Os resultados mostraram que os pacientes que receberam óleo de coco apresentaram melhorias significativas em:
- Orientação temporal (processamento de informações)
- Memória semântica
- Memória episódica
Segundo os pesquisadores, esses efeitos podem estar ligados à redução da resistência à insulina no cérebro, promovida pela ação dos corpos cetônicos derivados do óleo de coco.
Diferenças entre homens e mulheres
O estudo também observou diferenças interessantes relacionadas ao sexo.
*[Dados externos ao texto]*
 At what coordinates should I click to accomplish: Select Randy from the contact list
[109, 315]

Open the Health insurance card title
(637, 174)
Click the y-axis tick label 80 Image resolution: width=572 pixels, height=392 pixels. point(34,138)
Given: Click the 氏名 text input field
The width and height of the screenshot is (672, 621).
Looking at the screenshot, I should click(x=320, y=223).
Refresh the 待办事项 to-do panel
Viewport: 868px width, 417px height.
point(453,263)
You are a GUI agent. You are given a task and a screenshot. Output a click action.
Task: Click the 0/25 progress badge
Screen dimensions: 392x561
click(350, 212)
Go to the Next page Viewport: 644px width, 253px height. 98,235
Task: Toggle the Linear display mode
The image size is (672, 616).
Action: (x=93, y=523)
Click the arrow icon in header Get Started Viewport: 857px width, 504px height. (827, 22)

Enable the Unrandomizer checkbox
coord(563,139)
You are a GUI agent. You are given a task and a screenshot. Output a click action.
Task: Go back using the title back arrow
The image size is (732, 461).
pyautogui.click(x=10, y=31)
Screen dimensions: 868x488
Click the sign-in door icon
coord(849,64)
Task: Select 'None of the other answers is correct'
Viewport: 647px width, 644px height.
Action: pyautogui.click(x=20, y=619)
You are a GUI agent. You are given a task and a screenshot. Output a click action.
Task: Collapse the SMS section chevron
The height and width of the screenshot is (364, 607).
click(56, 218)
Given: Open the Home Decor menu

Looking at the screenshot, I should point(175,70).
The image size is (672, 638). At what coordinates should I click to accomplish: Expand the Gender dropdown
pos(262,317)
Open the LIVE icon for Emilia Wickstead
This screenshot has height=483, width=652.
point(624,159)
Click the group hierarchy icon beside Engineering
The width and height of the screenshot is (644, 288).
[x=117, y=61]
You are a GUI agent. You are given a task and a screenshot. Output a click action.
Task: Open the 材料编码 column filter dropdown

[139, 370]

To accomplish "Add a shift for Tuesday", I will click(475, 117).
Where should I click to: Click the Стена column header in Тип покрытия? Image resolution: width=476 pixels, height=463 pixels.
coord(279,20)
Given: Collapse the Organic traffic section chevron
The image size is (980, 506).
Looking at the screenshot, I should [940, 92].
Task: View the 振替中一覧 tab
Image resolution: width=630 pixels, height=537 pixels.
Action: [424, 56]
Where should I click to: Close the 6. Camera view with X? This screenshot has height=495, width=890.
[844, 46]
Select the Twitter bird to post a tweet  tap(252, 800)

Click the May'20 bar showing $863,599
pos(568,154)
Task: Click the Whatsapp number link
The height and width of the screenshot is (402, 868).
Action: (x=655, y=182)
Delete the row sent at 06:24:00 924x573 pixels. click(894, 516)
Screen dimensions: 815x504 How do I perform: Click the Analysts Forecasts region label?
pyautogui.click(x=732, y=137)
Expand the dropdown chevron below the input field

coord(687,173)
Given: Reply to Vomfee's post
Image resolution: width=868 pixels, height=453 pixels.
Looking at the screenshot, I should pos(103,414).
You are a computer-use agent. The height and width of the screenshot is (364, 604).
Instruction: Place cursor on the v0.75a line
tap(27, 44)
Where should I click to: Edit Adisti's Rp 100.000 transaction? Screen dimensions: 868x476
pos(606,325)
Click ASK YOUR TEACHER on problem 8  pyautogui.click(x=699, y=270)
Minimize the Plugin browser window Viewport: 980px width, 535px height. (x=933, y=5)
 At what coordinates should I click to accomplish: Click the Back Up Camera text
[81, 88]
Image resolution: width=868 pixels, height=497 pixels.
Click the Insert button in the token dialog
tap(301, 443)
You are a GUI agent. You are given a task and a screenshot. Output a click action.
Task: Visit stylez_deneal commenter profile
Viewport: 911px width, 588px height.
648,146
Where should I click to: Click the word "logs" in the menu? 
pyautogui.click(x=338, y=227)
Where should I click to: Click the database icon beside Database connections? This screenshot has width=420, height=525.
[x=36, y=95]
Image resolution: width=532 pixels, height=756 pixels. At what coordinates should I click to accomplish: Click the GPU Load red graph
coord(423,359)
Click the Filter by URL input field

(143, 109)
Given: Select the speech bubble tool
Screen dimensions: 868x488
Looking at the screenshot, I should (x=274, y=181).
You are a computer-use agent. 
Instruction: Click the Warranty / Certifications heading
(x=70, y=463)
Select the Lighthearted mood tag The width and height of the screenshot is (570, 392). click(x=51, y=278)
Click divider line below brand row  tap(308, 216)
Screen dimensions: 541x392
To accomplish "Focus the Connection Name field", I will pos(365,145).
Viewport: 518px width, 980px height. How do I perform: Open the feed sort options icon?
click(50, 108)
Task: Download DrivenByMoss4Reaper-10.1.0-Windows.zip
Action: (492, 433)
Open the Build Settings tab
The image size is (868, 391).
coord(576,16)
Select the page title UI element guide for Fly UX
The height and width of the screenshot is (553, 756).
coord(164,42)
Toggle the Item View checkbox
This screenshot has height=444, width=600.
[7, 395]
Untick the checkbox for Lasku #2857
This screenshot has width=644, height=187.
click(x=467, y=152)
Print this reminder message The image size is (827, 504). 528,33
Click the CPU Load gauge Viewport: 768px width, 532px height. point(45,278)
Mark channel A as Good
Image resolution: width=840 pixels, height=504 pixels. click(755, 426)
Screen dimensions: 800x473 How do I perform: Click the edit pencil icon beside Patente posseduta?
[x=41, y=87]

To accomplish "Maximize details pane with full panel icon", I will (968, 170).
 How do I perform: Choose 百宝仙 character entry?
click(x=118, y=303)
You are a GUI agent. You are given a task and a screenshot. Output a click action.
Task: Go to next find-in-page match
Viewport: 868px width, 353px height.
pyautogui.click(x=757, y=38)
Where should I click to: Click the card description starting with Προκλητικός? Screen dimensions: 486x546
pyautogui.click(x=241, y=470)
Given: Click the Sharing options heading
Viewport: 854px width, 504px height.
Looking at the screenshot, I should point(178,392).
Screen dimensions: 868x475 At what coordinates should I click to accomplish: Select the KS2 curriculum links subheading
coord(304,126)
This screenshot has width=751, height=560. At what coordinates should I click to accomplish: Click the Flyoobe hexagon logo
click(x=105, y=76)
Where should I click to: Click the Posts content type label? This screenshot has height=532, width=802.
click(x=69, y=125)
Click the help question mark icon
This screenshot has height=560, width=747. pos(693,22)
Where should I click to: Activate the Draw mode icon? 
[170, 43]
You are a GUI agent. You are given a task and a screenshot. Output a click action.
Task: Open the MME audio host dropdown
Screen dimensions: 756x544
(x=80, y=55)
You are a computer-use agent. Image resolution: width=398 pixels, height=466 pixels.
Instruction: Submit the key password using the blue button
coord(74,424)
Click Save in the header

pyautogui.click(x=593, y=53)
As mulheres — que representam a maioria dos casos de Alzheimer — apresentaram uma resposta mais evidente à intervenção alimentar, especialmente em estágios leves a moderados da doença.
Os pesquisadores levantam a hipótese de que fatores hormonais, incluindo estrogênio e testosterona, possam influenciar a sensibilidade cerebral à insulina e, consequentemente, a resposta aos corpos cetônicos.
Mais do que energia: proteção neuronal
Além de fornecer combustível alternativo, os corpos cetônicos também ajudam a regular a liberação de glutamato, um neurotransmissor essencial, mas potencialmente tóxico quando liberado em excesso.
Esse equilíbrio pode contribuir para a proteção das sinapses e para a preservação da comunicação entre os neurônios.
Uma abordagem simples, mas não milagrosa
Os próprios autores do estudo são cautelosos: o óleo de coco não é apresentado como cura, mas como uma estratégia complementar dentro de um contexto alimentar mais amplo.
Ainda assim, os resultados reforçam uma ideia poderosa: o cérebro pode responder positivamente a intervenções nutricionais mesmo em doenças neurodegenerativas avançadas.
Conclusão
Em um cenário onde a medicina convencional oferece poucas soluções eficazes para o Alzheimer, o óleo de coco surge como um exemplo de como alimentos funcionais podem exercer impactos reais na fisiologia cerebral.
Às vezes, a próxima fronteira da neurociência não está em um laboratório de alta tecnologia, mas em compreender melhor como o corpo responde a fontes simples e ancestrais de energia.